In the Buffaloes’ match against the Bruins, Sanders was sacked, shoved, or hit a total of 23 times out of 50 passing attempts– almost 50% of the plays that he dropped back to throw.
With the clear beating Sanders took in the first half, it was clear that he had suffered some kind of injury from the volume of hits he had taken. In the postgame press conference, Coach Prime shed light on this to open his presser.
“Offensively, we have to improve,” Coach Prime said. “You see that the quarterback is taking a beating. He got an injection at halftime just to block some of the pain– I probably shouldn’t tell you that but you know I’m 100.”
In a 2016 story with ESPN, staff writer and former NFL player Matt Bowen detailed the measures that college and professional training staff take before resorting to the injections that Prime referred to.
Midgame injuries of course don’t have to be identifiable after a play, and in Sanders’ case, it wasn’t entirely obvious he was injured at any point in the half. Rather, he was likely evaluated during halftime on his condition to see if he’d be able to play through the second half.
Where pain injections are a last resort before game day, at this point in the match, it would have been the only option for Sanders to continue to take hits and play through them.
To block the pain for the rest of the game, medical staff give players Ketorolac Tromethamine, or Toradol, a non-steroid anti-inflammatory drug, which is permitted at the NCAA and NFL level. Toradol is an anti-inflammatory like Ibuprofen, yet it’s taken in injection form in the lower thigh and acts in minutes at a stronger degree.
Toradol’s main side effect is that the pain will return worse than before since the original injury was played through, and players are advised to take two days off after games to rest, which Prime alluded to in the press conference.
Toradol remains a controversial topic in the sports medical field and routinely comes up as an issue every couple of years.
For example, a local news publication released an article in 2009 on the University of South Carolina Gamecocks detailing the excessive use of the drug during the past season.
“South Carolina administered 169 Toradol injections to players on game days over the 13 games of the 2008 season,” the article read.
A couple of years later, the team doctor for the University of Southern California Trojans admitted to ignoring FDA regulations on the weekly limit of Toradol injections in favor of dulling pain on Saturdays according to Vice.
Most recently, an interview with Calvin Ridley from The Players Tribune in March of 2023 revealed that the Atlanta Falcons medical staff downplayed his broken foot injury in 2020 and prescribed him Toradol so he could play through it every week.
Indeed Ridley did not miss a game of the 2020 season and spent the offseason and twelve weeks of the following season recovering from what Ridley had suspected, a broken foot.

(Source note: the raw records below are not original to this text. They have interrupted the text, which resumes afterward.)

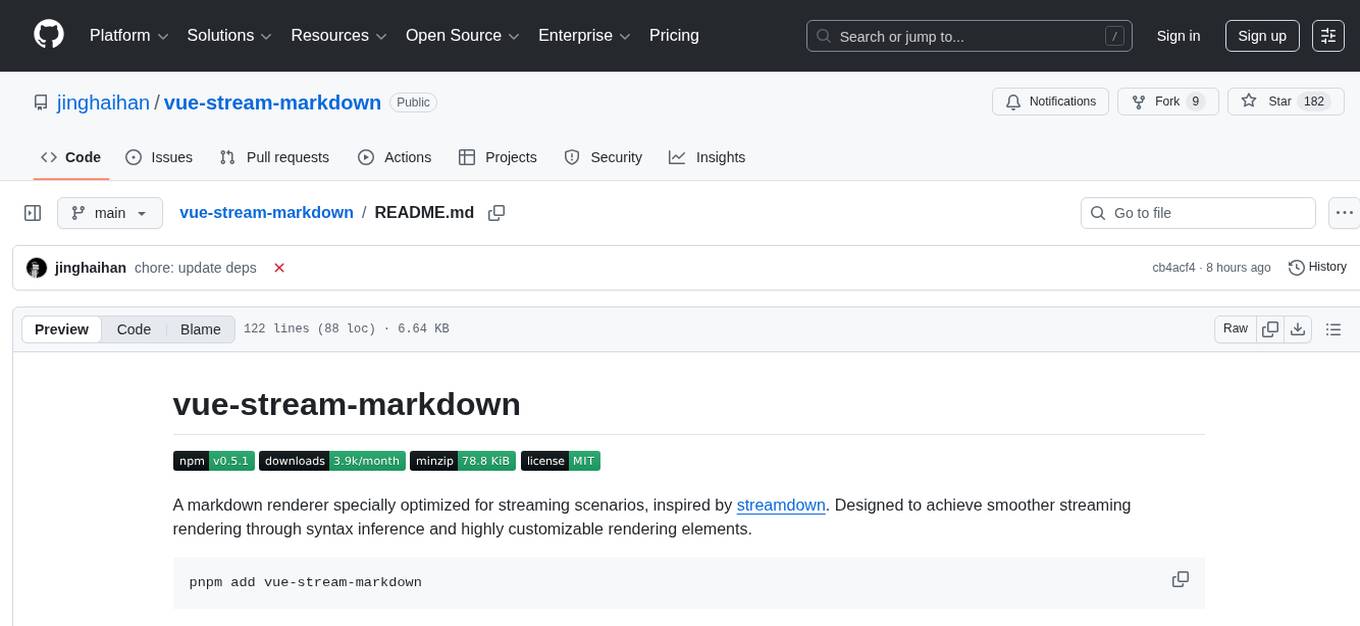1360x626 pixels.
Task: Copy the pnpm install command
Action: [1180, 579]
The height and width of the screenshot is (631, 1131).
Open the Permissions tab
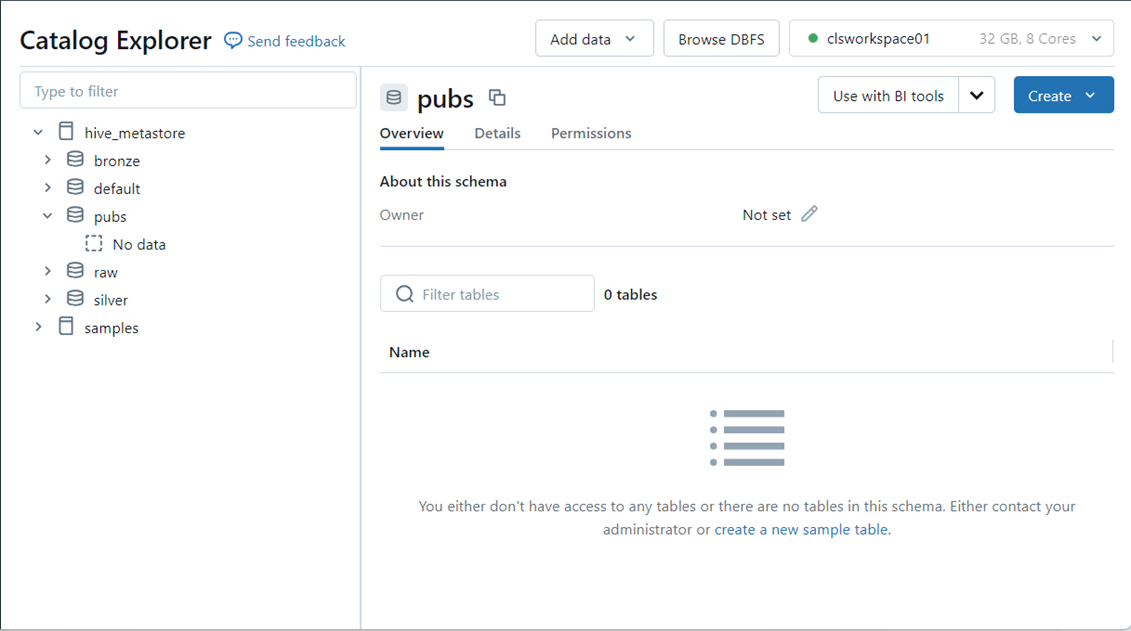(591, 133)
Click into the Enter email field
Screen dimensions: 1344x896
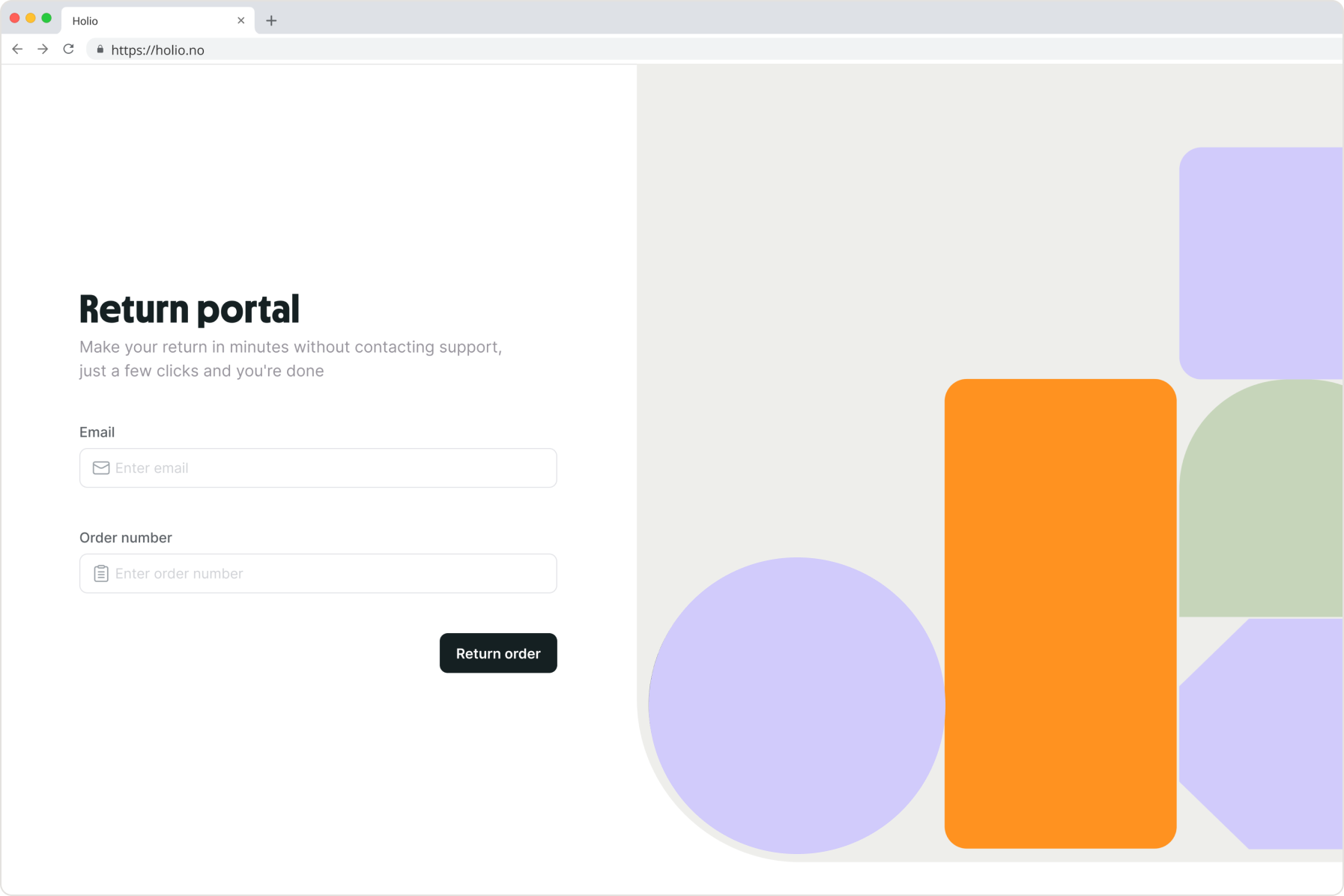click(330, 468)
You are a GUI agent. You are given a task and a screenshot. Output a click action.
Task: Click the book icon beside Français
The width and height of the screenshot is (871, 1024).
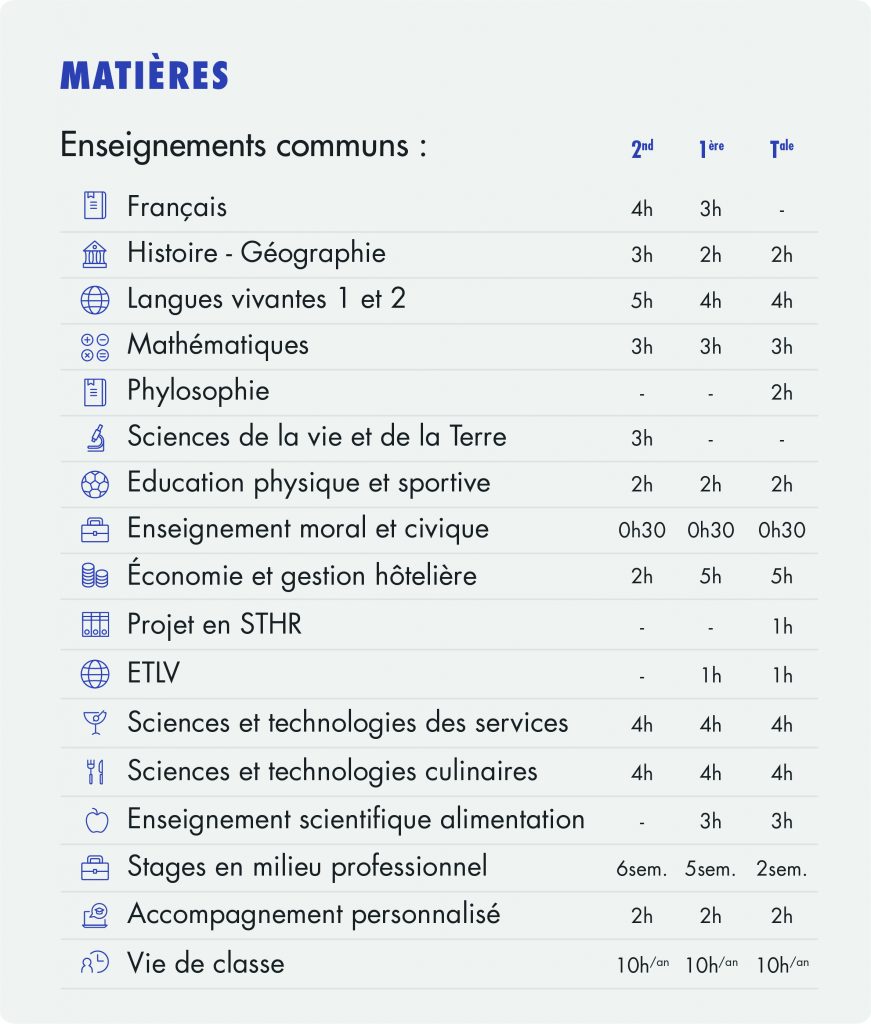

The NCAA has responded to these incidents several times and made a serious push in 2015 in response to the USC situation with the help of independent research journals and institutions at the time showing Toradol’s misuse in the NFL. No regulation has been made at either professional or collegiate level as of now, and the conversation has become increasingly silent since Calvin Ridley’s article.
With how little transparency organizations give to how many injections they administer per game, the NCAA cannot definitively condemn the misuse of Toradol in the league and has yet to announce any regulations on the pain-numbing drug.
It’s unclear whether this is the last use of an injection on Sanders. Yet as Coach Prime has expressed his doubt in regards to improving the offensive line by the end of the season, it may be in Colorado’s best interest for the training staff, coordinators, and Sanders himself to prepare for further measures to limit Sanders' pain over the next few games, all of which against high ranked blitzing defenses.